NSButton turns gray when pushed


I have a NSButton with an image. When pushed the whole cell turns gray. How to prevent this? There are several posts about this topic. But most of them are like 10 years old. The most recent one was here: NSButton background transparent after getting focus

According to this, I tried with this code:

class overviewImageButton: NSButton {

    required init?(coder aDecoder: NSCoder) {
        super.init(coder: aDecoder)
    }

    convenience init(appearance: NSAppearance) {
        self.init(appearance: appearance)

        self.appearance = NSAppearance(named: NSAppearanceNameAqua)
    }

    override func draw(_ dirtyRect: NSRect) {

        self.image = NSImage(named: "buttonImage.png")

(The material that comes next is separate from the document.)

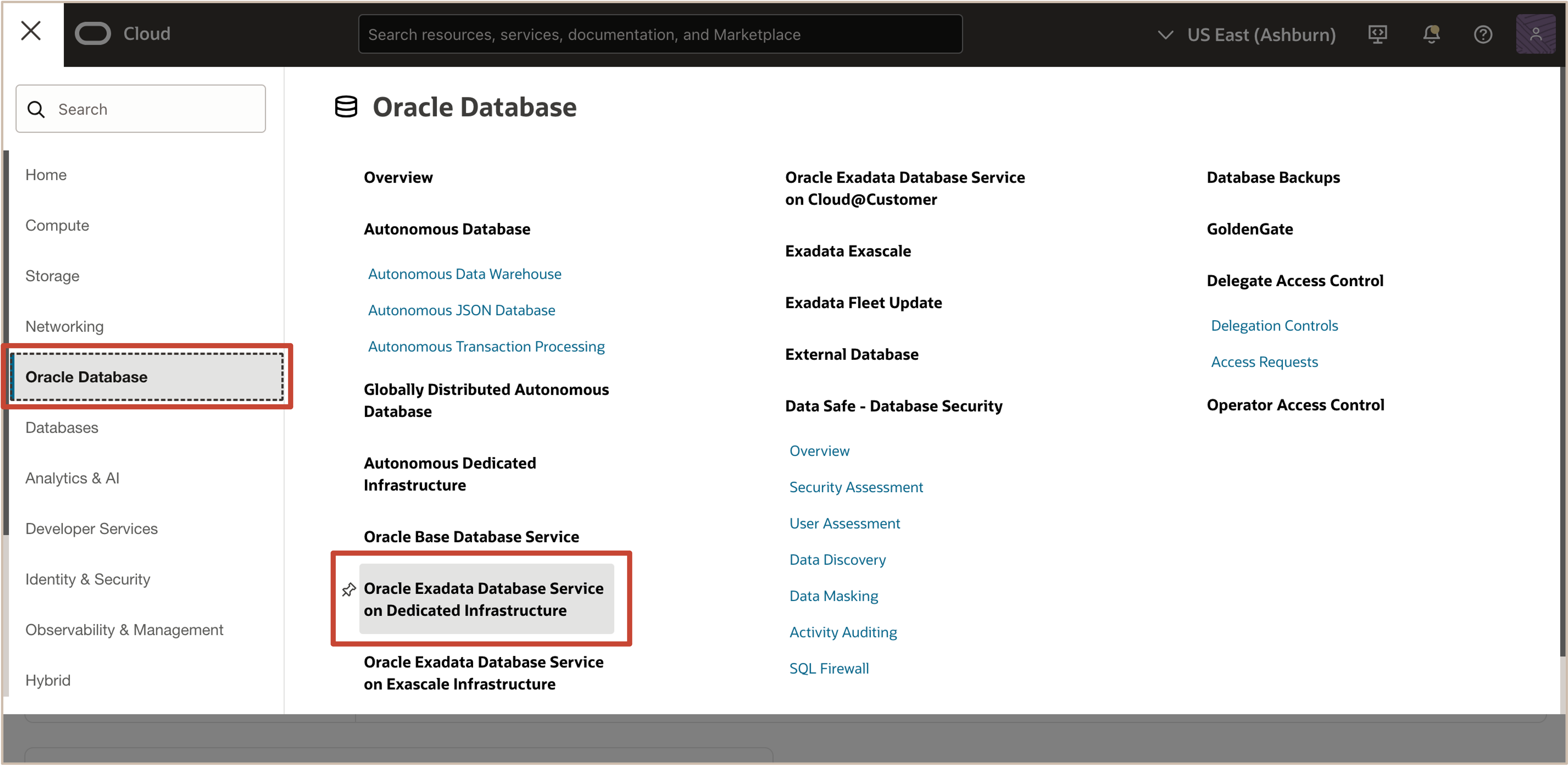This screenshot has width=1568, height=766.
Task: Expand the US East (Ashburn) region dropdown
Action: (x=1246, y=35)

        super.draw(dirtyRect)

        NotificationCenter.default.addObserver(forName: windowChanged, object: nil, queue: nil) {
            notification in
            self.image = NSImage(named: "buttonImage_highlighted.png")
        }
    }
}

But it doesn´t work. The buttoncelll still turns gray when pushed. Thanks for any help!


Solution

  • A lot of this was already said by both Willeke and I'L'I, so credit goes to them.

    What Willeke said:

    Never do anything in draw() except drawing. This method can get called as often as the screen refreshes. So currently you are basically trying to add yourself as the observer of the notificationCenter really often.

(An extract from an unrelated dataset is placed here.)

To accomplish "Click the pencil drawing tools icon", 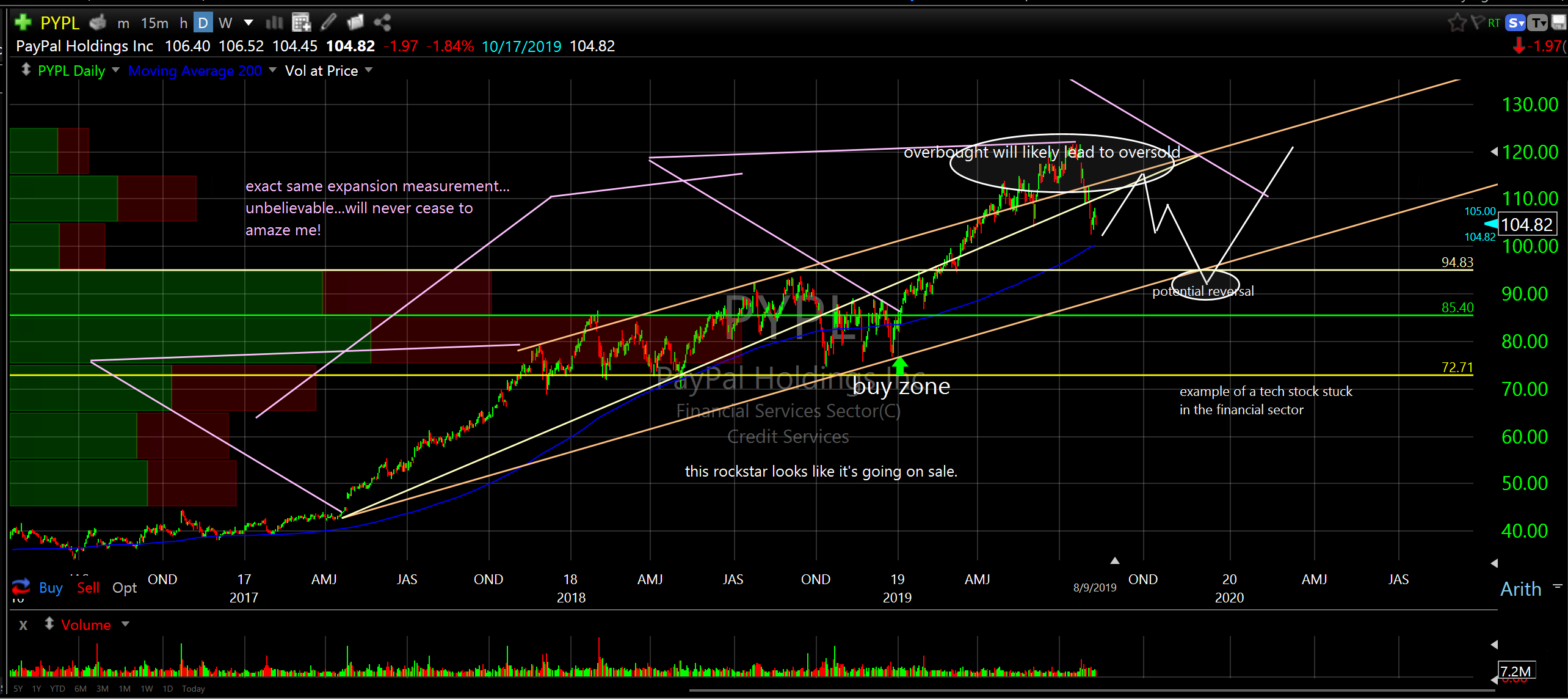I will coord(328,23).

    Here is what you could do: Write a setup() method and call that from each initialiser. Any one of them is called once for a button instance.

    required init?(coder aDecoder: NSCoder) {
        super.init(coder: aDecoder)
        self.setupButton()
    }
    
    override init(frame frameRect: NSRect) {
        super.init(frame: frameRect)
        self.setupButton()
    }
    
    private func setupButton() {
        self.image = NSImage(named: "buttonImage.png")
    
        NotificationCenter.default.addObserver(forName: .windowChanged, object: nil, queue: nil) {
            notification in
            self.image = NSImage(named: "buttonImage_highlighted.png")
        }
    }
    

    You do not need to add the init(frame:) initialiser here. For storyboards the init(coder:) one is sufficient. I added it anyways, because you might want to initialise the button programmatically. You use the init(frame:) method there usually. If you add convenience methods, make sure to call the setup() method there as well.

    What I'L'I said: To the important stuff: What I did to suppress the grey background on mouseDown was to simply call isHighlighted = false before calling super.draw(rect).

    override func draw(_ dirtyRect: NSRect) {
        self.isHighlighted = false
    
        super.draw(dirtyRect)
    }
    

    Bonus: I see you somewhere defined a Notification.Name. You can define all of them in a project global extension to Notification.Name like this:

    extension Notification.Name {
        static let windowChanged = Notification.Name(rawValue: "WindowChangedNotification")
    }
    

    After that you can use them everywhere like system notification names.